* [Stated task 1]:
In the text on personal identity, write out the stretch from "Would ship B" through "to adopt criterialism.", replacing "transitive relationship" with "transitive relation".
* [Stated task 2]:
Carry on the text on personal identity from its last sentence.

* [Text]:
• • • • • • •
Joe and Fred are not numerically identical to one another, and the identity relationship is transitive. Thus, the proponent of the falling elevator model will have to insist that some other criteria, outside Joe, Fred, and Mark, be used to evaluate personal identity. For example, the proponent will likely say that an object x is numerically identical to a previous object y only if x is the closest continuer to y at that time. Thus, we have a violation of the only x and y principle.
According to the perdurantist, people are not wholly located at a particular time. Rather, they are spread out over time and are composed of temporal parts. In the case above, the perdurantist would not say that Joe and Fred are numerically identical to Mark. Instead, he would claim that the temporal parts of Joe and Fred are related to the temporal part of Mark in such a way that the object composed of Joe and Mark is a person and the object composed of Fred and Mark is a different person.
Granted, these two persons overlap for the entirety of the temporal part Mark, but that is not an incoherent outcome. Perdurantism is a controversial metaphysics. A full discussion of it falls outside the scope of this article. In order to understand the motivations for anti-criterialism, it will help if we look at a puzzle known as the Ship of Theseus. The Ship of Theseus is a story about a ship captain, named Theseus, who slowly replaces each one of the parts of his ship with a new part.
This change is gradual, and many are inclined to believe that at the end of the process the repaired ship call it ship A is numerically identical to the one he began with see the distinction between numerical and qualitative identity in section 2. Suppose that someone were to reassemble the parts that were replaced and form a new ship call it ship B.
Would ship B also be numerically identical to the original ship? Again, many think so. Since identity is a transitive relationship it cannot be that both ships A and B are identical to the original ship. This poses a puzzle for us, as we have the intuitions that ships can both survive a replacement of their parts and can be disassembled and reassembled. Faced with puzzles such as the Ship of Theseus, and the possibility of fission a case where one object divides into two, such as an amoeba splitting into two amoebas , philosophers have tended to adopt criterialism.
• • • • • • •
(Data items)
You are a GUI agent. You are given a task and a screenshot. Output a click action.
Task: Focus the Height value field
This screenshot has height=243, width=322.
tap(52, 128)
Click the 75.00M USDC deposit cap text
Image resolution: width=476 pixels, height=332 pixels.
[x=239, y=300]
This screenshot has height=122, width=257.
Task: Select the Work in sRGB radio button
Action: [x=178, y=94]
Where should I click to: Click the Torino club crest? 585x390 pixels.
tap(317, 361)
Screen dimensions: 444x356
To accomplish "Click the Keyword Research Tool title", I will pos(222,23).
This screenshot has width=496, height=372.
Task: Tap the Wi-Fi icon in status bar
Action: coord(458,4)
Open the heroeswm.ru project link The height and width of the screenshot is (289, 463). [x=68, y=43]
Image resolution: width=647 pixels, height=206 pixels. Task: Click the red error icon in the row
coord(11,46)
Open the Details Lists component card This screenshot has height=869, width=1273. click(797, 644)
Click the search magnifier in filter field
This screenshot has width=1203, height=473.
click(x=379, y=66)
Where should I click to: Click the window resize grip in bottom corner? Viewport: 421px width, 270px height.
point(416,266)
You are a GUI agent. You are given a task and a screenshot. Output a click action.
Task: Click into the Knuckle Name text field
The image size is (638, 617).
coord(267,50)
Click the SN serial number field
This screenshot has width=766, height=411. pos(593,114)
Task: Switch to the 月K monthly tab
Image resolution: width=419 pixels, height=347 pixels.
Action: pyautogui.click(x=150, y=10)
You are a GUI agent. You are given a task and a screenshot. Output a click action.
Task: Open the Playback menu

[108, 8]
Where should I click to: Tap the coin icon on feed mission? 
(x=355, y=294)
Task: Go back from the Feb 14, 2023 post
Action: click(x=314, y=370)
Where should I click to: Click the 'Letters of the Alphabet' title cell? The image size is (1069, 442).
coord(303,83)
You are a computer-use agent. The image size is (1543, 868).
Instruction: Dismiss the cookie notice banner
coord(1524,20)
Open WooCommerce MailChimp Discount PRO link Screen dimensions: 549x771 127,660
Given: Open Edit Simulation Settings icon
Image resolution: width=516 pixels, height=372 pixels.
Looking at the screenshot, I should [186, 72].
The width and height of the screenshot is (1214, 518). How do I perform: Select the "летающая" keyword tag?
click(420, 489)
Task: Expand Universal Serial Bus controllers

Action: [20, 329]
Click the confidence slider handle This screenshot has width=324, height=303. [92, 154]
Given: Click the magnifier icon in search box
• • • • • • •
* [Task answer 1]:
Would ship B also be numerically identical to the original ship? Again, many think so. Since identity is a transitive relation it cannot be that both ships A and B are identical to the original ship. This poses a puzzle for us, as we have the intuitions that ships can both survive a replacement of their parts and can be disassembled and reassembled. Faced with puzzles such as the Ship of Theseus, and the possibility of fission a case where one object divides into two, such as an amoeba splitting into two amoebas , philosophers have tended to adopt criterialism.

* [Task answer 2]:
Criterialism is the claim that there are criteria for identity over time. One recent philosopher to deny this is Trenton Merricks. A criterion for identity over time is a criterion for a particular type of object that gives informative necessary and sufficient conditions for numerical identity over time. For example, if you possessed a criterion for identity over time for ships, then you would be able to say what it is about a ship at the present time that makes it identical to a ship that existed previously.
Some philosophers think that such criteria are useful because having them would allow us to solve puzzles that involve questions regarding an objects identity over time. For example, a criterion for ships would help us solve the Ship of Theseus paradox by allowing us to determine whether or not ship A or ship B is numerically identical to the original ship. Let us now look some models given for CDR.
Van Inwagen, for example, believes that the criterion of identity over time for persons is that a person at a given time must be part of the same life as a person at a previous time. Hudson argues for what he calls a psychological criterion of personal identity. Given these criteria, each philosopher attempts to construct a model of resurrection that does not violate his or her criterion for personal identity. It should be noted that Baker, a constitutionalist, does not think we can give a criterion of personal identity.
This seems to be because the criterion is mysterious, and not because there is no criterion. While her model of resurrection appears under a different section in this article, the reader is encouraged to think about how an adoption of anti-criterialism might be used to defend a constitutionalist account of resurrection. The main objection to CDR was that there was no coherent account of resurrection in which the persons or bodies resurrected were numerically identical to persons or bodies before death.
Note that there was very little argument behind this objection. Underlying this assumption was the belief that there is some criterion of personal identity and the intuition that no story about resurrection can accommodate this criterion. One might be able to shift the burden of proof away from the proponent of CDR by denying that there is any criterion of personal identity. Merricks does just this. He denies that there are any criteria of identity over time for any object. Further, he claims that he does not have an account of resurrection and that lacking such an account is no problem for the believer of CDR.
Since there are no criteria of personal identity, this task will prove difficult if not impossible. Of course, the anti-criterialist might wish, along with the rest of us, that we knew how God will resurrect us. But this lack of knowledge merely shows that we are ignorant of how resurrection occurs, not that resurrection is impossible. The main objection to this view of resurrection centers on the denial of criterialism. As in the case of constitutionalism and perdurantism, an account of the objections to this metaphysical thesis falls outside the scope of this article.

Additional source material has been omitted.